### Problem requirements
Go through the records, and copy each line in which the string "Open" is present.

### Records drawn from a dataset
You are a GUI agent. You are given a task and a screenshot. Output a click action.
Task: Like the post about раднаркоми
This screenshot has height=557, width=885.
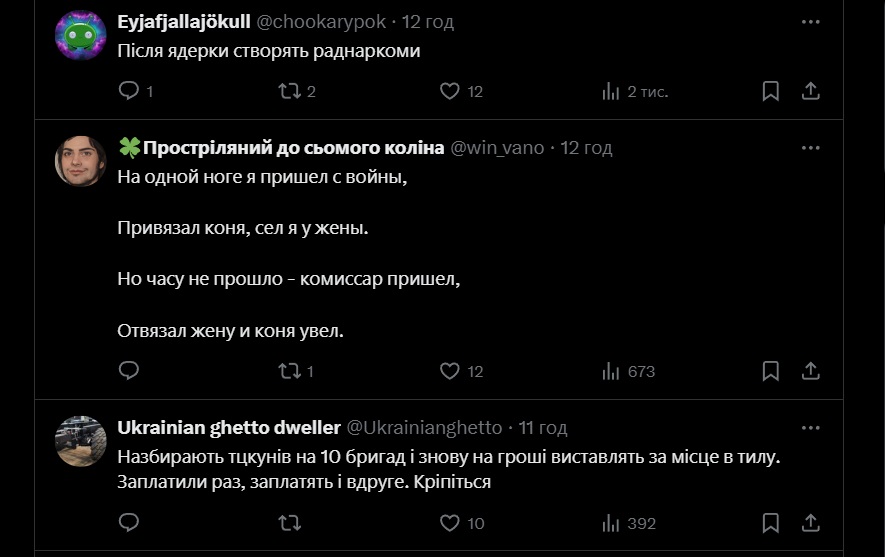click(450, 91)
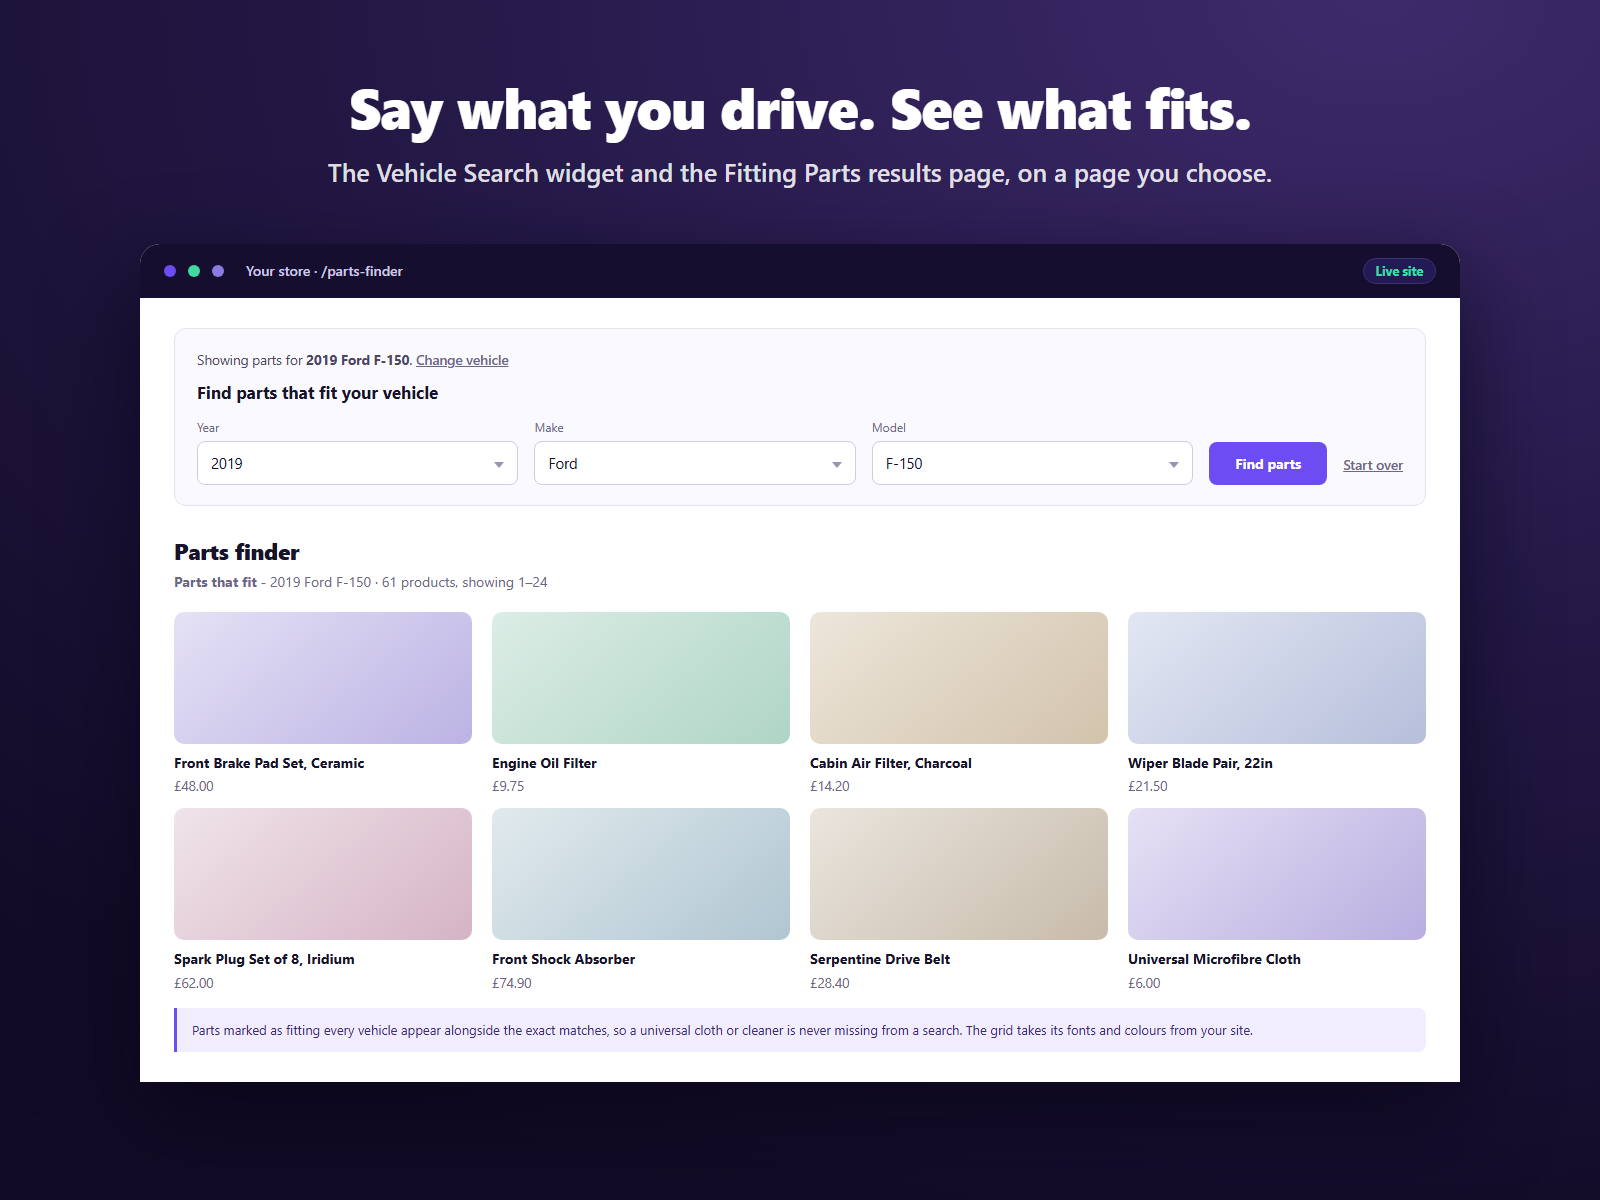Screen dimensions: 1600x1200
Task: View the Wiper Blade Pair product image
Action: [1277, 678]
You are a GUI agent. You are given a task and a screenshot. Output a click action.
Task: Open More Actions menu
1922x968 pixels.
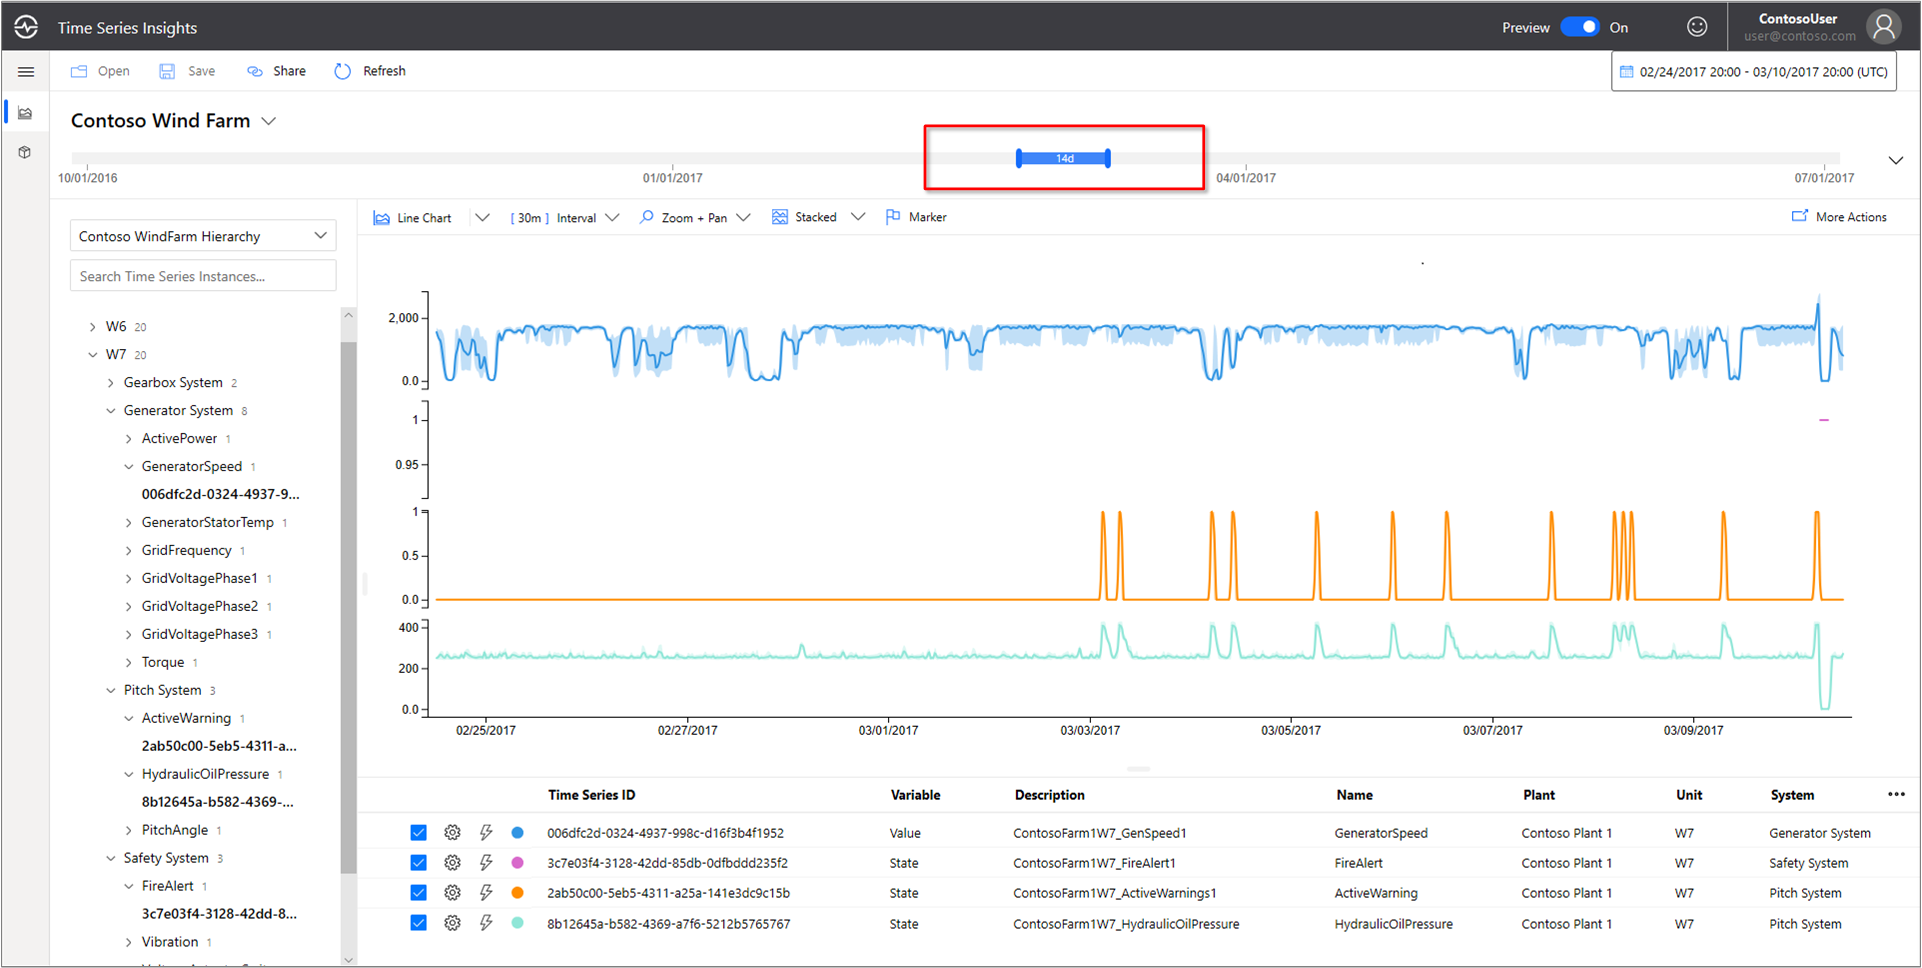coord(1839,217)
...
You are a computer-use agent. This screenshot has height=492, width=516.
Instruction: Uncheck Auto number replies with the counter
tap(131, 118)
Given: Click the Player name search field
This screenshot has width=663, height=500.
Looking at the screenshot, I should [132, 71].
--
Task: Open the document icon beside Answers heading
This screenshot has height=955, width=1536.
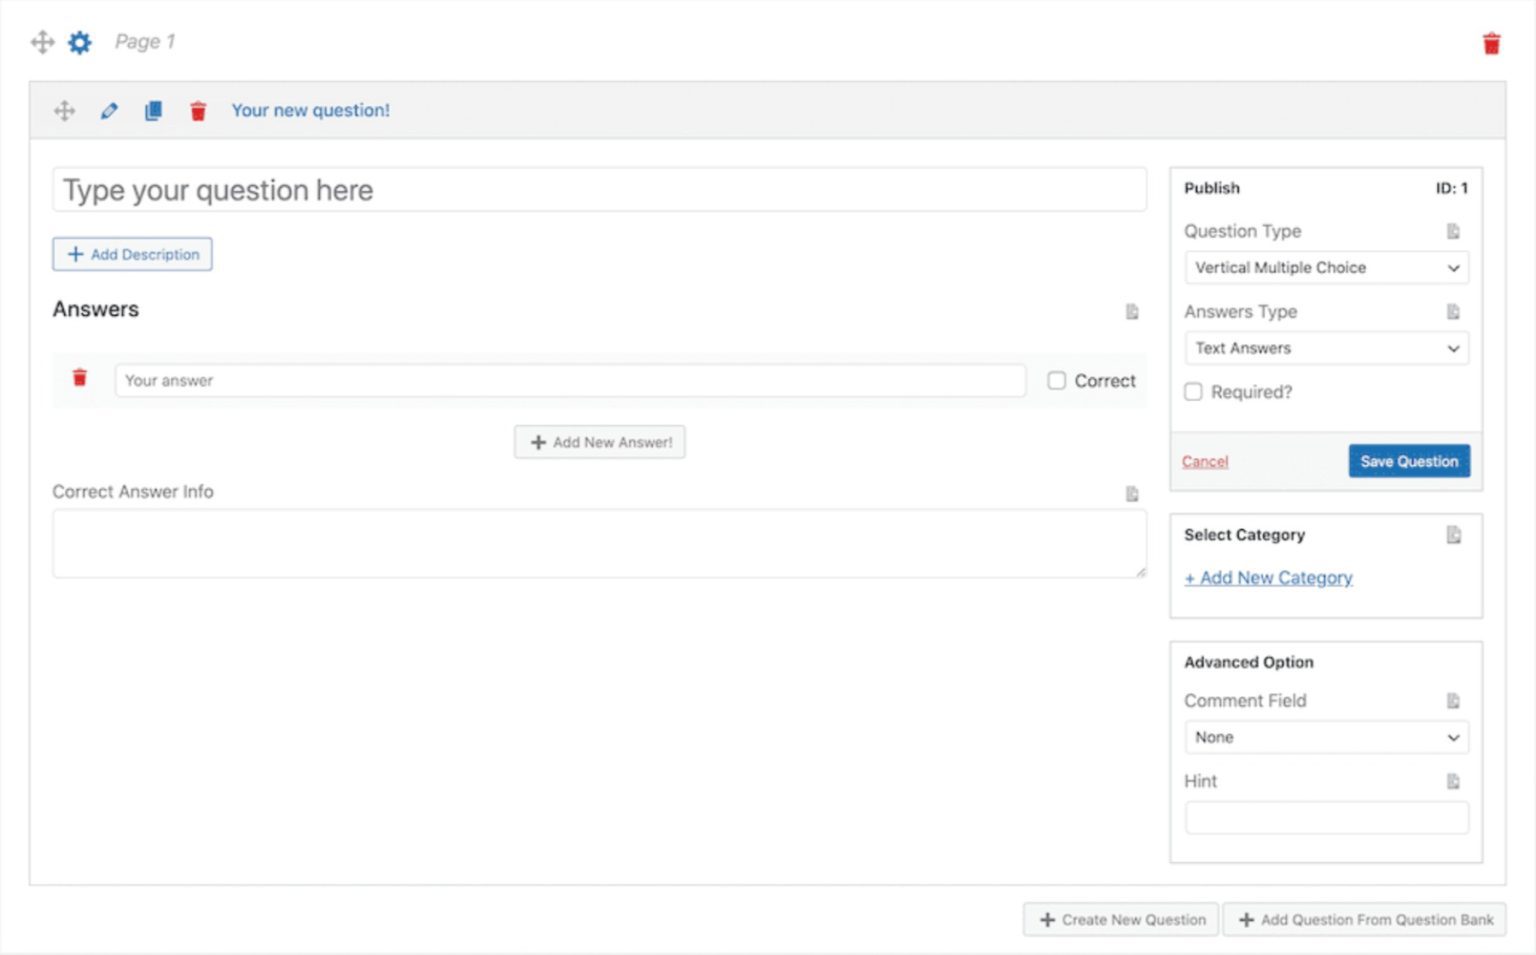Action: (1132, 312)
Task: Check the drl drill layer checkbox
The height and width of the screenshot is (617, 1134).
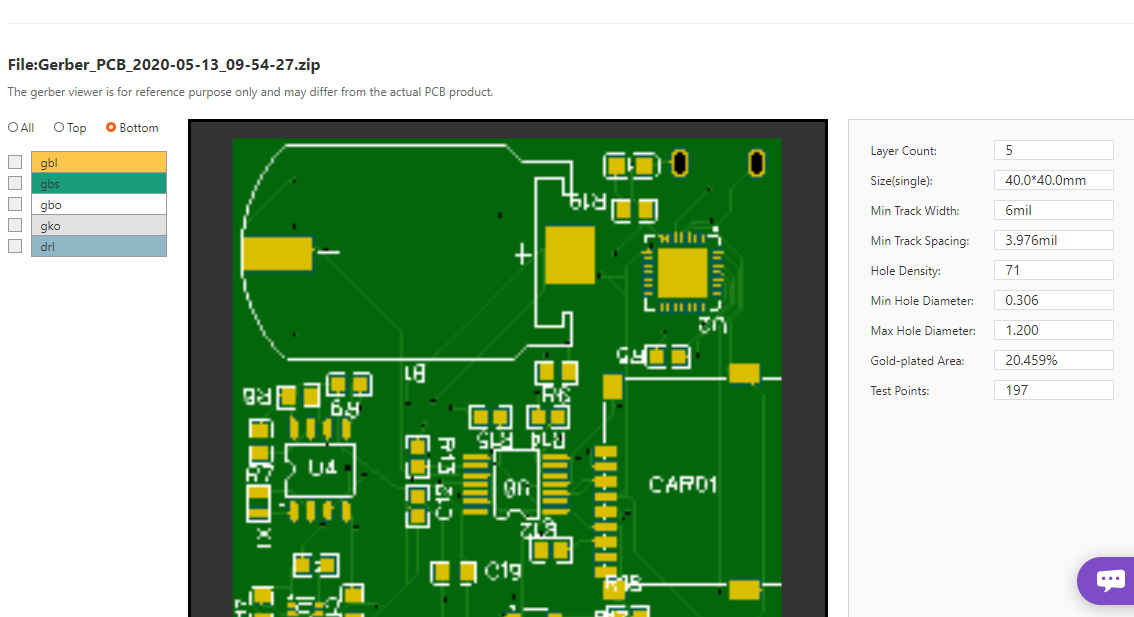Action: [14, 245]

### Response below
Task: Open More Actions menu
Task: Open the document icon beside Answers heading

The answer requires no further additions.